● PROMPT
Could you return each line of the material that has "Open" in it?

● EXCERPTED DATA
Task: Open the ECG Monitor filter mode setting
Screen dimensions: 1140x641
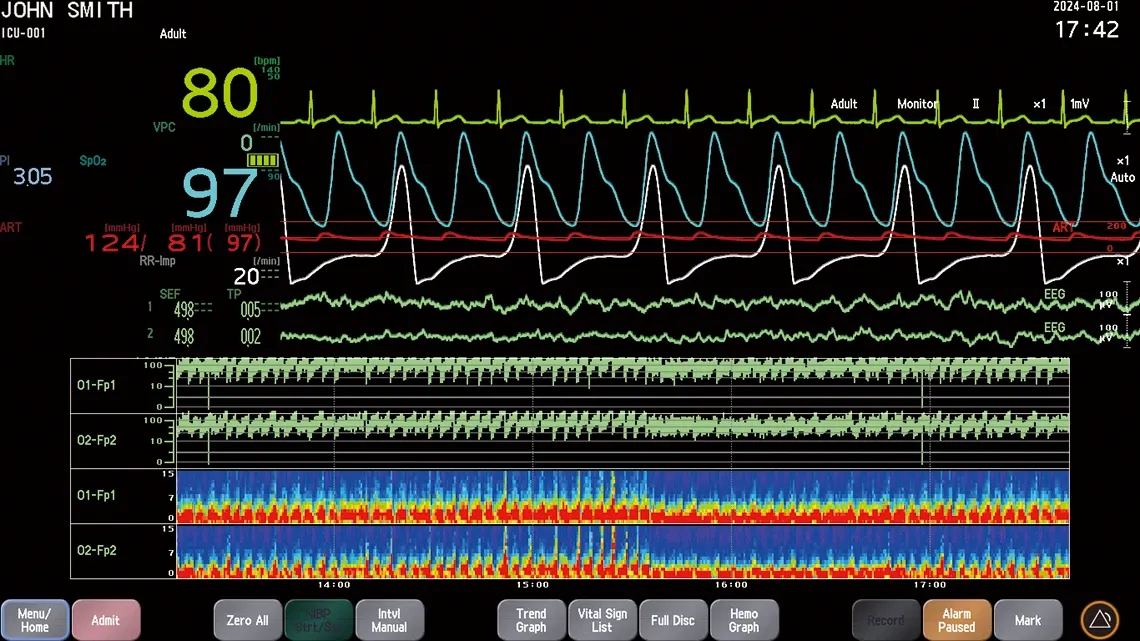Action: click(917, 104)
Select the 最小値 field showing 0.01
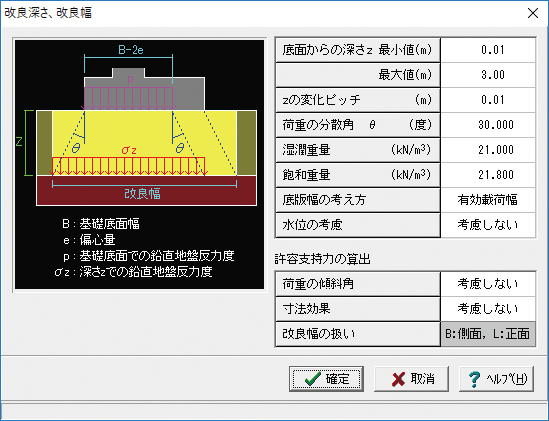549x421 pixels. (488, 50)
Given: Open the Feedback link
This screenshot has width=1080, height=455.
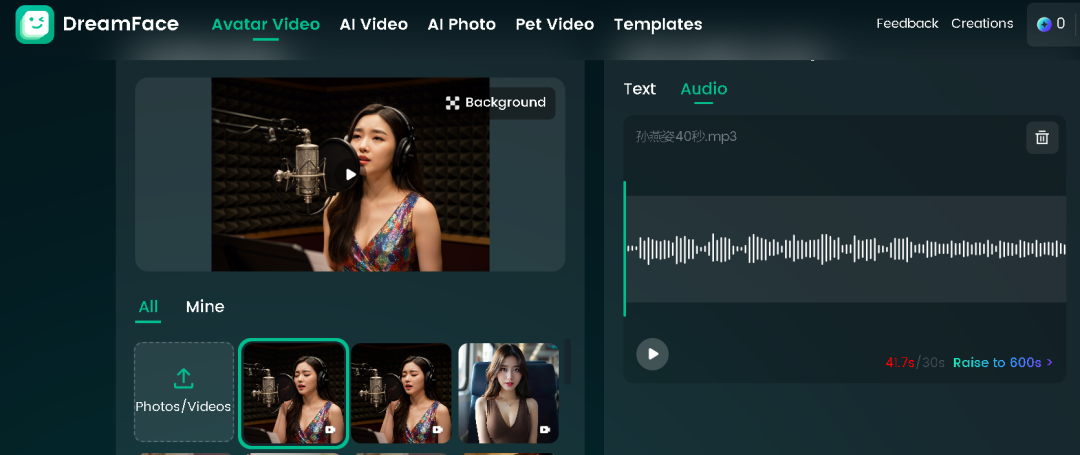Looking at the screenshot, I should point(907,24).
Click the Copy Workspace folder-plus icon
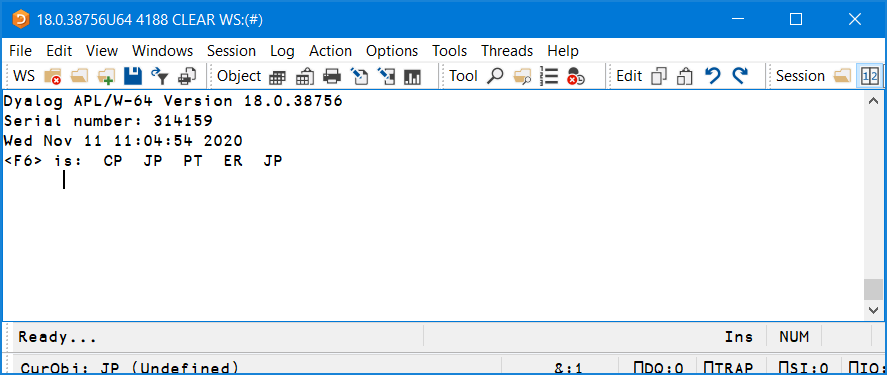This screenshot has height=375, width=887. (106, 76)
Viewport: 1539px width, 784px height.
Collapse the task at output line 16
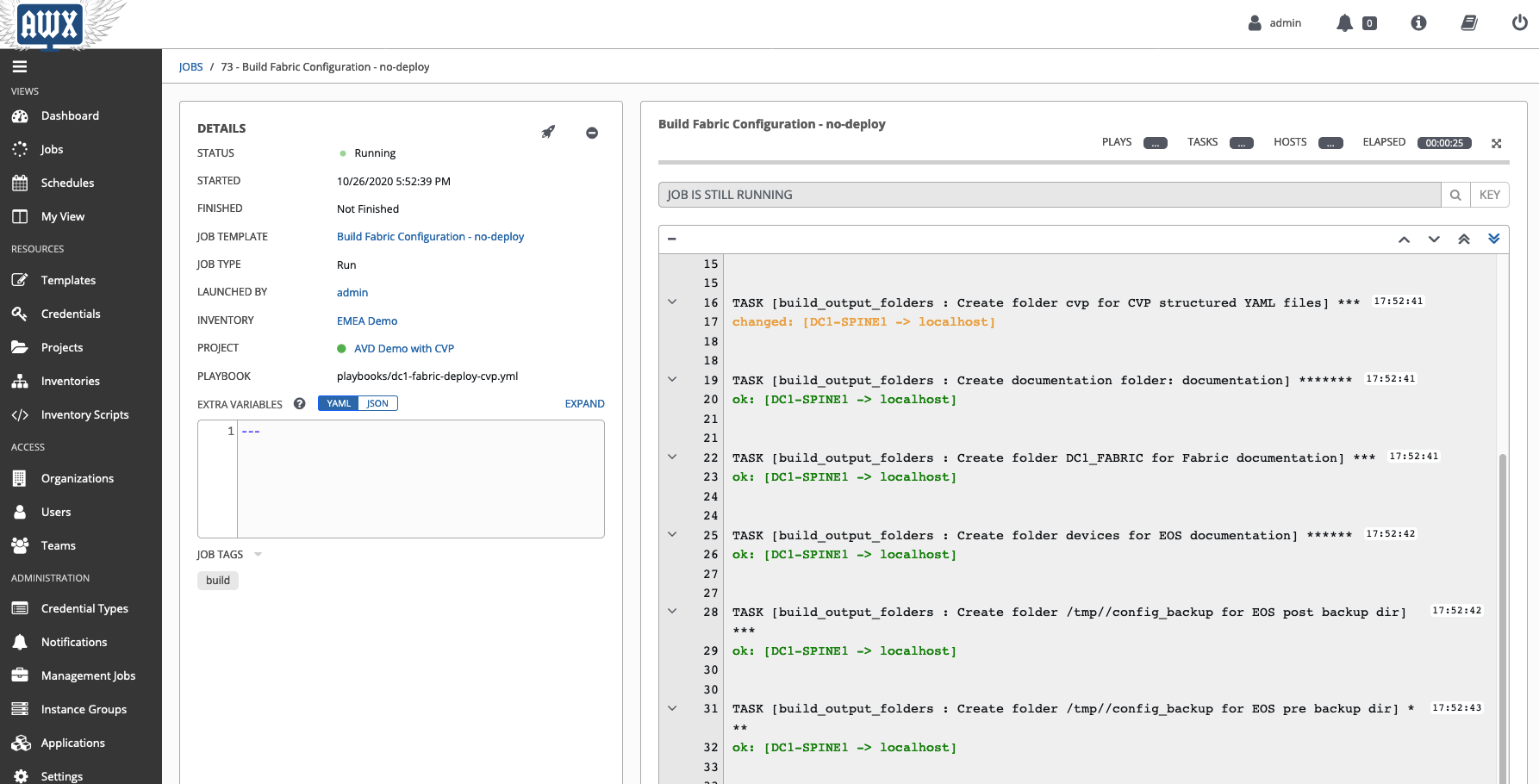tap(672, 302)
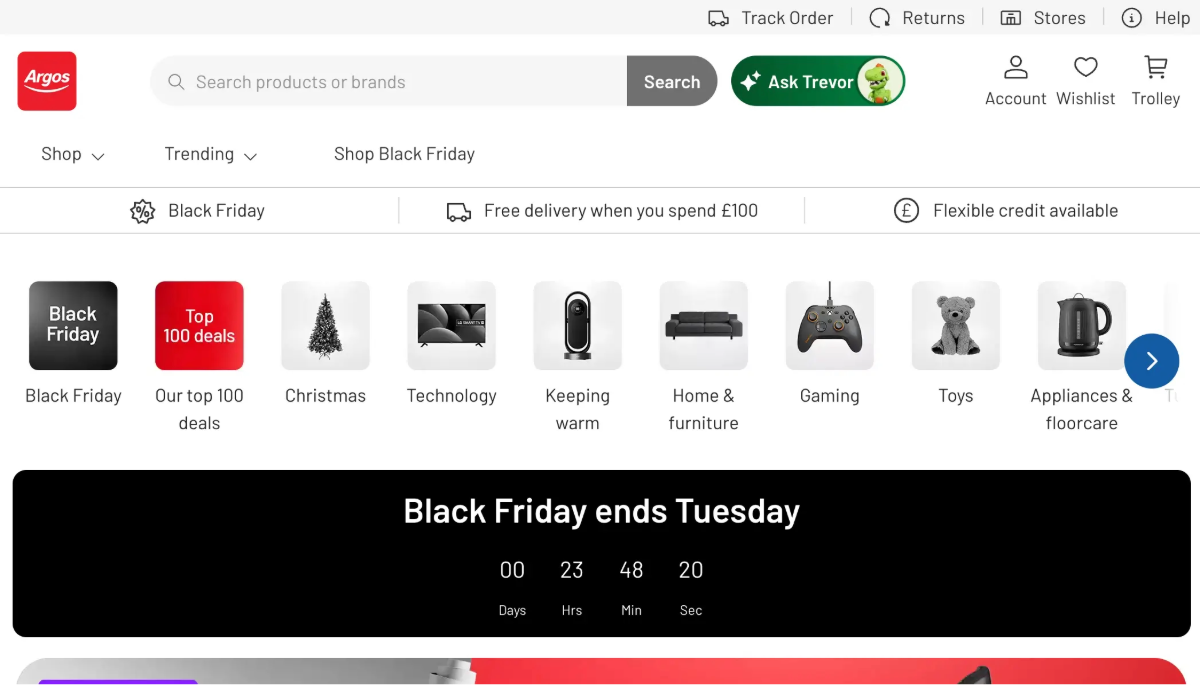The image size is (1200, 685).
Task: Click the Track Order truck icon
Action: pos(718,18)
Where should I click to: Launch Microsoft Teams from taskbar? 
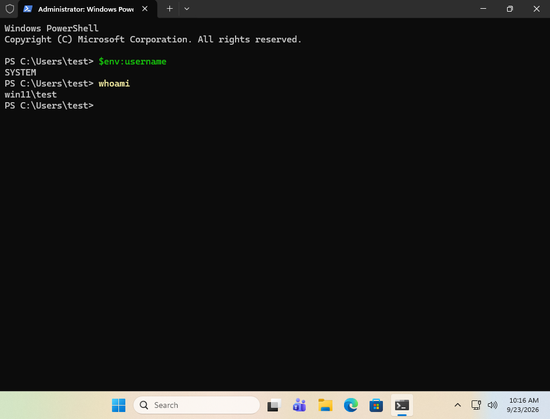click(x=300, y=405)
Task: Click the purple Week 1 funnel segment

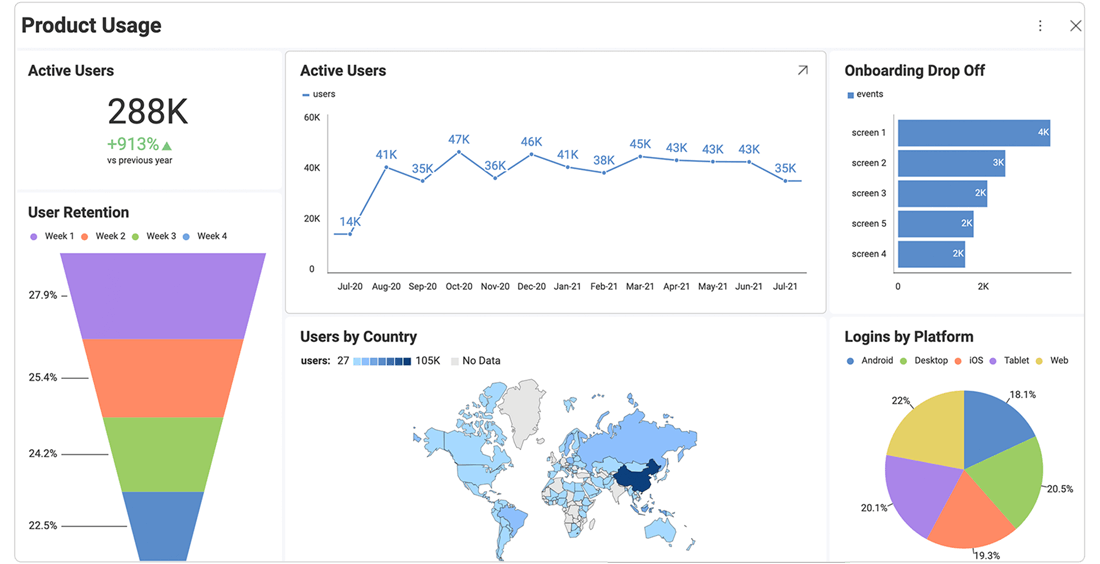Action: [x=163, y=296]
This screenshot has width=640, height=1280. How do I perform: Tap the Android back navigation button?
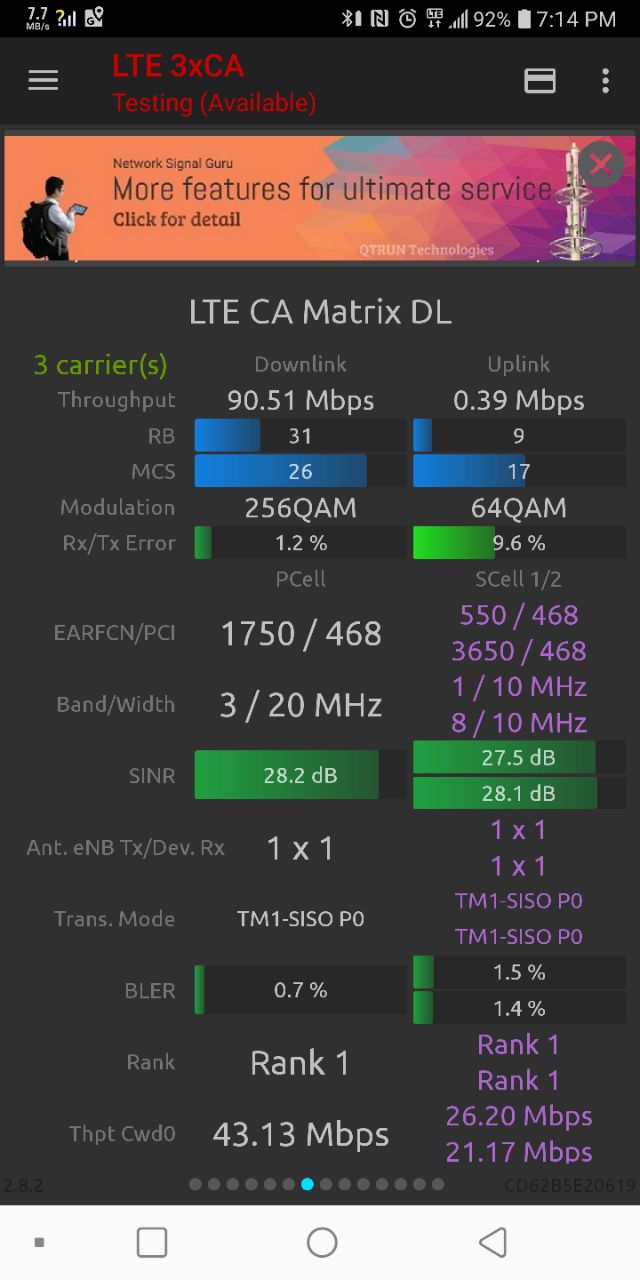click(492, 1242)
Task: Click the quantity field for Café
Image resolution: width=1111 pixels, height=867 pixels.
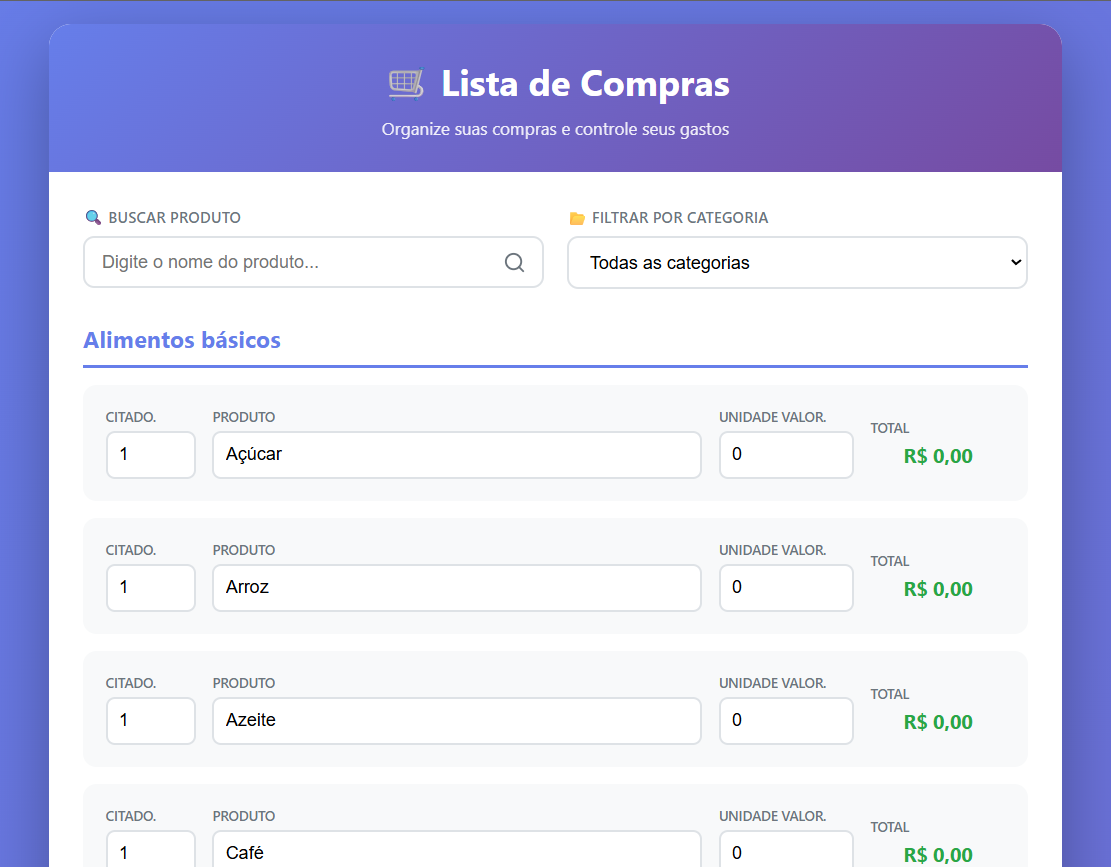Action: [x=150, y=852]
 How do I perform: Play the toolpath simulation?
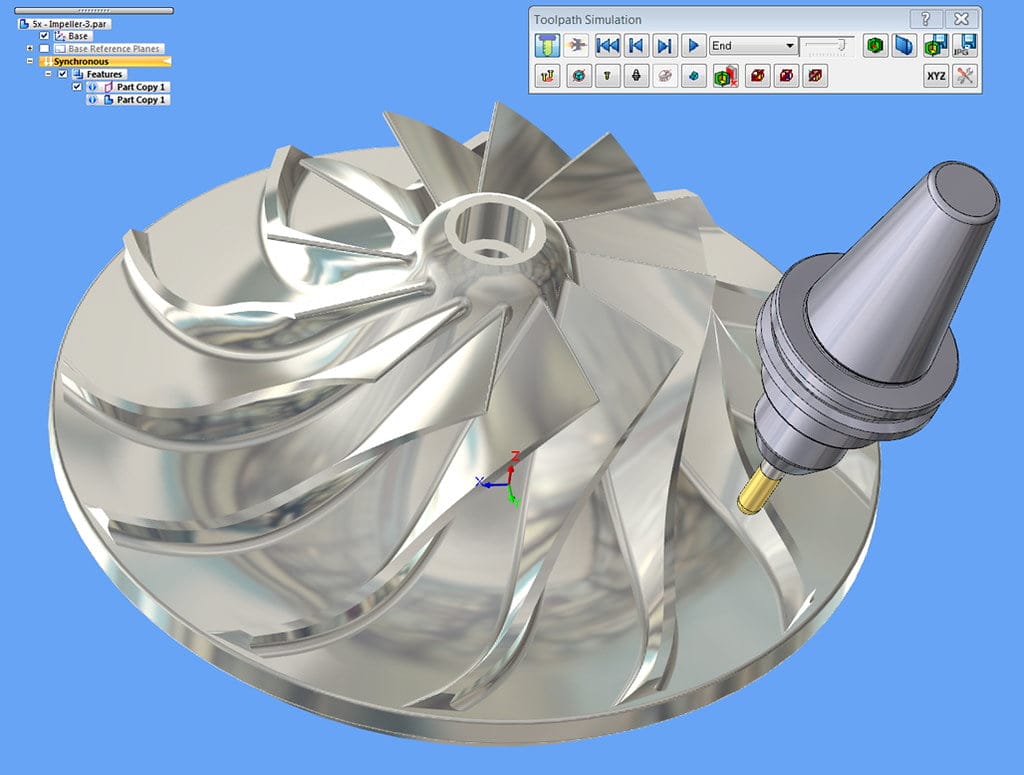(x=694, y=46)

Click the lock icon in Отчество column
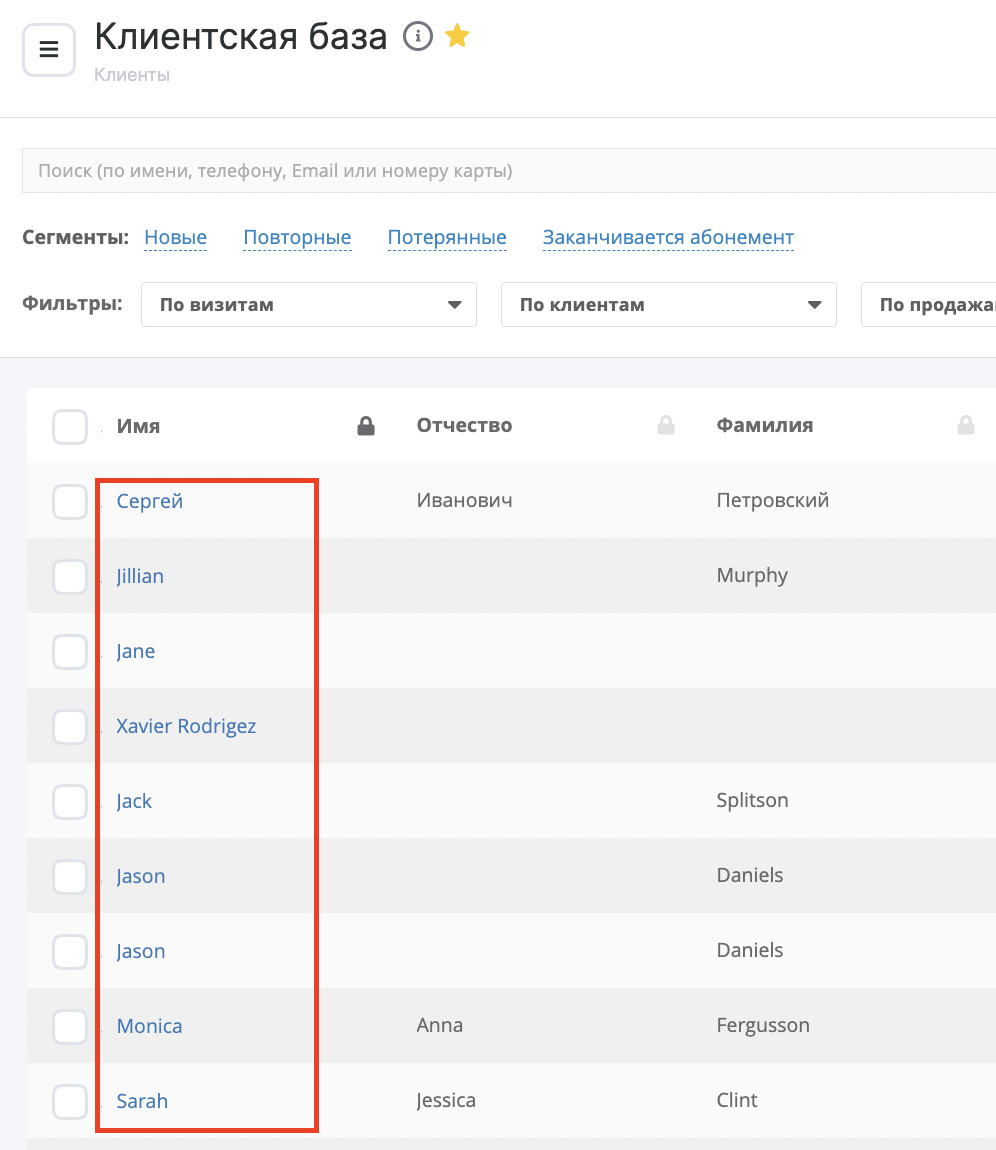point(666,427)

● ANSWER TO THIS EXERCISE
Task: Open the ECG Monitor filter mode setting
Given: Open the Feedback link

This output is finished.